IBM Db2 Warehouse deployment strategies on Google Cloud

This document is the first part of a multi-part set that discusses options for deploying IBM Db2 Warehouse on Google Cloud. This part provides an overview of what DB2 Warehouse is and what it's used for, important points to take into consideration when planning a deployment, and options for deployment.
The series consists of these parts:

Introduction

IBM Db2 Warehouse is an analytics data warehouse that's deployed using Docker containers. Db2 Data Warehouse offers a scalable in-database analytics, in-memory processing and support for data applications.

Terminology

The following terms are important for understanding a Db2 Warehouse deployment on Google Cloud.

Data node
Any Db2 IBM Warehouse cluster member.
Head node
A designation for a data node that runs the admin web console and that functions as the cluster manager. There is exactly one head node in each cluster.
IBM Db2 Warehouse cluster
A group of machines that function as one IBM Db2 warehouse instance that are configured for connectivity, leader election, failover, and scaling.The cluster consists of one head node and two or more additional data nodes.
Shared file system
A file system that's mounted as a read-write resource on all cluster nodes. This is required by a Db2 Warehouse cluster.

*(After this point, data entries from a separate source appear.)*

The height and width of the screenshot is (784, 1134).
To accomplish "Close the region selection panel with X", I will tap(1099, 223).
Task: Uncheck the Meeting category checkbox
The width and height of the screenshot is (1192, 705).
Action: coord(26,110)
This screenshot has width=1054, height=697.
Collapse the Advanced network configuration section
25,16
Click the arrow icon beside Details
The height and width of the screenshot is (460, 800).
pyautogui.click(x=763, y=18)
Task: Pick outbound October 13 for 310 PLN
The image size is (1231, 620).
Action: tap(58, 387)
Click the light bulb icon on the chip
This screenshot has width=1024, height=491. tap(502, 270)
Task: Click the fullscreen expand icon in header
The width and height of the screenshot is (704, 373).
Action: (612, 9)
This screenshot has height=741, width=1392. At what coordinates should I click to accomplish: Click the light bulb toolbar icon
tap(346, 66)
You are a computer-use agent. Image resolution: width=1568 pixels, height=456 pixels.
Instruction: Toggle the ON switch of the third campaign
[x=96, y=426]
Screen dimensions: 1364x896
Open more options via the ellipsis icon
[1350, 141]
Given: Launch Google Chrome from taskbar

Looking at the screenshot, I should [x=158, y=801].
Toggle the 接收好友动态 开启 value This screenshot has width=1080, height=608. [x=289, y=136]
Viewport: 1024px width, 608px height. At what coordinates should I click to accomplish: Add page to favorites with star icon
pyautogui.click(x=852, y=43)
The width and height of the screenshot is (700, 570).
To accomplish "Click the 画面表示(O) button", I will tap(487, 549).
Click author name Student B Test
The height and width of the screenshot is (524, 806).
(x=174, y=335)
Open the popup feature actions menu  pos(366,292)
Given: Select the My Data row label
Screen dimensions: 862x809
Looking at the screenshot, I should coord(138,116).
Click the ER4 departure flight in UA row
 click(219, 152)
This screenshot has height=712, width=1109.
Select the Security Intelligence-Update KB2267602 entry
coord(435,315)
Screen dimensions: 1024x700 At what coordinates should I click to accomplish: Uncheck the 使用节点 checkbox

When to deploy IBM Db2 Warehouse on Google Cloud

You might consider deploying Db2 Warehouse on Google Cloud under the following conditions:

  • You are already operating a Db2 Warehouse on-premises or on another cloud provider, and you want to move ("lift and shift") that workload to Google Cloud without migrating to a different data warehouse product.
  • You are considering a hybrid deployment, such as for disaster and recovery or availability purposes.
  • You are already using Db2 Warehouse, and want to use your team's skills and experience to deploy a data warehouse for a new analytics workload.

High-level architecture of a Db2 Warehouse cluster

The following diagram illustrates a typical Db2 Warehouse deployment. The deployment consists of a head node, two data nodes, and a shared file system, as well as an interactive user login and an application connection.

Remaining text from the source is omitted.